Da ich bis dahin eigentlich nur Django Reinhardt und Tal Farlow auf der Gitarre ernsthaft gehört hatte, war mein Interesse geweckt. Die ersten Titel sagten mir nicht wirklich etwas, und vor allem das Streichorchester und die Big Band entsprachen nicht meinen Erwartungen. Ich war es gewohnt, dass Django mit der Geige von Stèphane Grappelli und Tals brillantem Trio spielte. Charles Mingus am Bass und Red Norvo an den Vibes. Ich schätze, es war der Blues, der für mich wirklich den Unterschied machte, als ich zum letzten Titel des Albums kam. „The Thumb“ ist Wes, der im Trio mit Ron Carter und Grady Tate spielt, und der Titel ist eine Meisterklasse in Phrasierung und Jazztradition. Wes lässt das Trio wie eine Big Band klingen und verlässt sich ebenso sehr auf die Swing- und Blues-Tradition wie auf die Bebop-Harmonie, nicht unähnlich dem Erfinder des Genres selbst, Charlie Parker.

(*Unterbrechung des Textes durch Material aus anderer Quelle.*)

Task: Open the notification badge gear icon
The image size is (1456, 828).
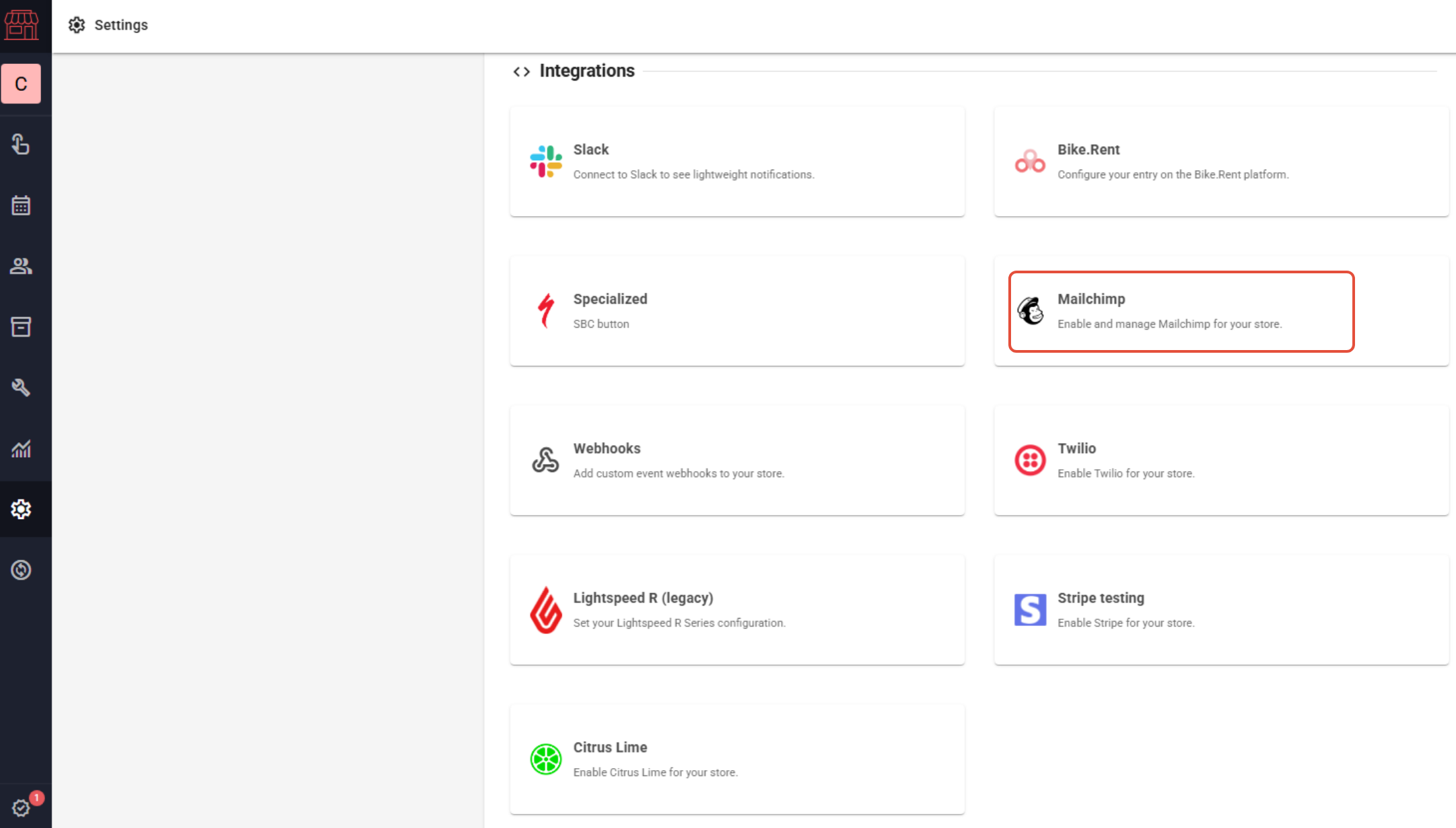Action: (22, 807)
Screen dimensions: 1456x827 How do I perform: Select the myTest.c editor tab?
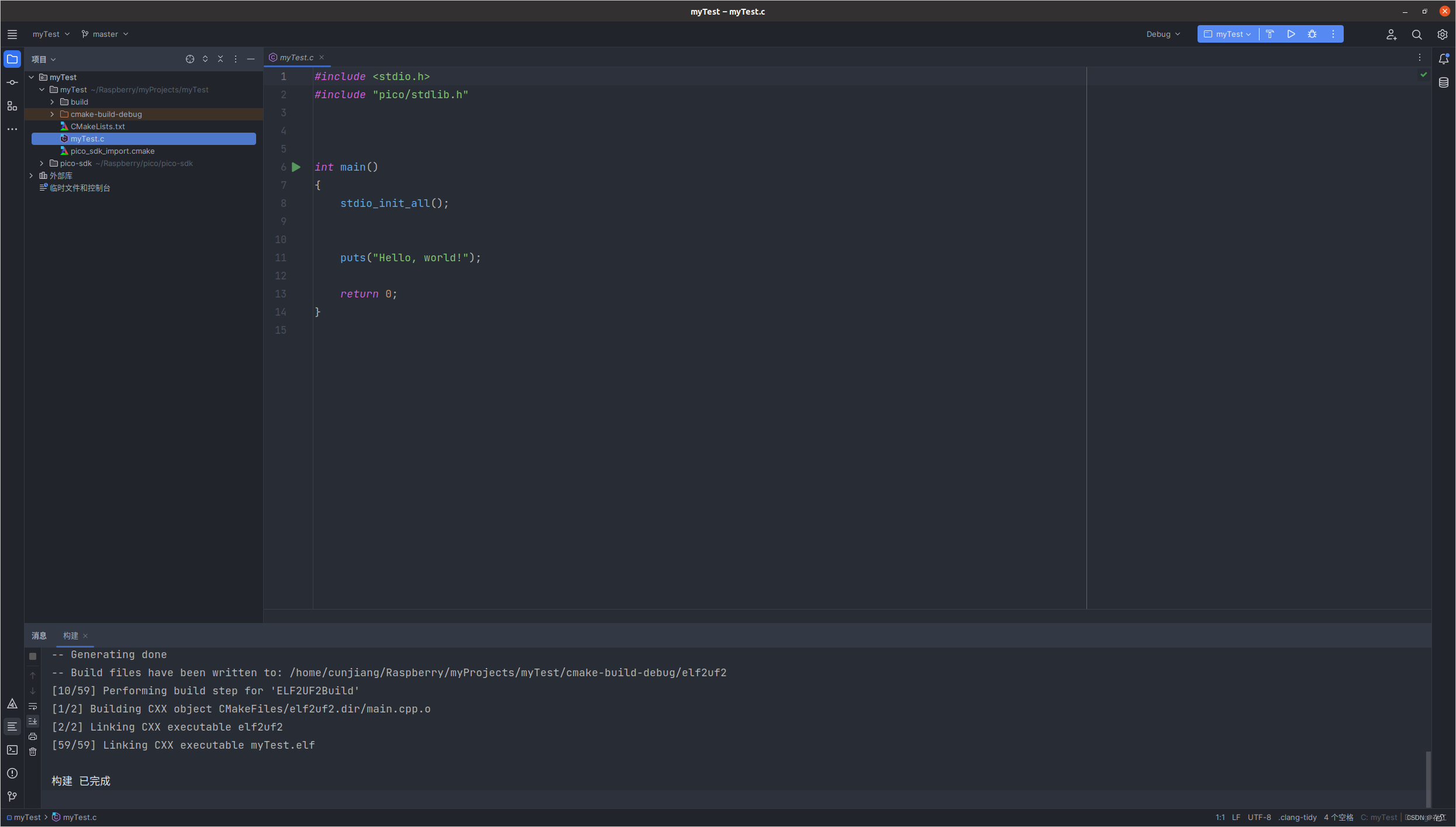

Für mich geht es bei den wesentlichen Lektionen, die man von Wes lernt, nicht darum, mit dem Daumen zu spielen, Oktaven zu verwenden oder Akkordsoli zu spielen. Diese zeigen wirklich große technische Beherrschung, aber es handelt sich eigentlich nur um Techniken als solche. Ich denke, anstatt sich darauf zu konzentrieren, gibt es wesentlich wichtigere Dinge zu lernen - einerseits, und – andererseits - die gleichermaßen zur eingehenden Befassung einladen. Etwas, was Wes wirklich gut macht, ist, dass jede Note per se zählt, und er verlässt sich nicht darauf, des öfteren viel Muße an ein Noten-Meer (bzw. Noten-Cluster) zu verschwenden. Sie werden auch Folgendes bemerken: er spielt vielleicht eine Note oder lediglich Viertelnoten, aber er spielt mit Dynamik, indem er einen Akzent (Synkopen?) auf 2 und 4 hinzufügt, um sich an die vielen Grooves anzupassen, die er endlos erfinden kann. Im Vergleich zu vielen anderen großartigen Improvisatoren beschränkt Wes sich auf viele kurze Phrasen, aber das ist auch eine Sache, die er nutzt, um seine Soli so unglaublich melodisch und immer auch groovig zu gestalten. Seine Art, dergestalt kurze melodische Motive zu einzuflechten, als auch seine Meisterschaft, sie alle kreativ miteinander zu verbinden, ist etwas, auf das der Hörer m.E. unbedingt die Aufmerksamkeit lenken sollte.

Ein Beispiel für einen Song, in dem Sie all das anschaulich hören und nachvollziehen können, was ich hier erwähnt habe, und in dem auch seine Daumenzupftechnik explizit zur Schau gestellt wird, ist „West Coast Blues“. Bei dieser Melodie handelt es sich um einen von Montgomery selbst komponierten Jazzstandard. Er zeichnet sich durch sein charakteristisches Oktavspiel und seine unverwechselbare Daumentechnik aus. Bei „West Coast Blues“ zupft er mit dem Daumen an den Saiten seiner Gitarre und erzeugt so einen warmen und runden Ton. Der Daumen ist dafür verantwortlich, die Melodie und die Basslinien gleichzeitig zu spielen und insoweit einen einzigartigen und satten Klang zu erzeugen. Diese Technik ermöglicht eine nahtlose Mischung aus Einzelnotenimprovisation und Akkordbegleitung.

Der Gitarrist starb am 15. Juni 1968 vorzeitig nach einem Herzinfarkt. Er hinterließ ein bemerkenswertes Erbe, sowohl in Form großartiger Platten als auch in Bezug auf den stilistischen Einfluss, den er der Generation von Gitarristen vermacht hat, die ihm folgte.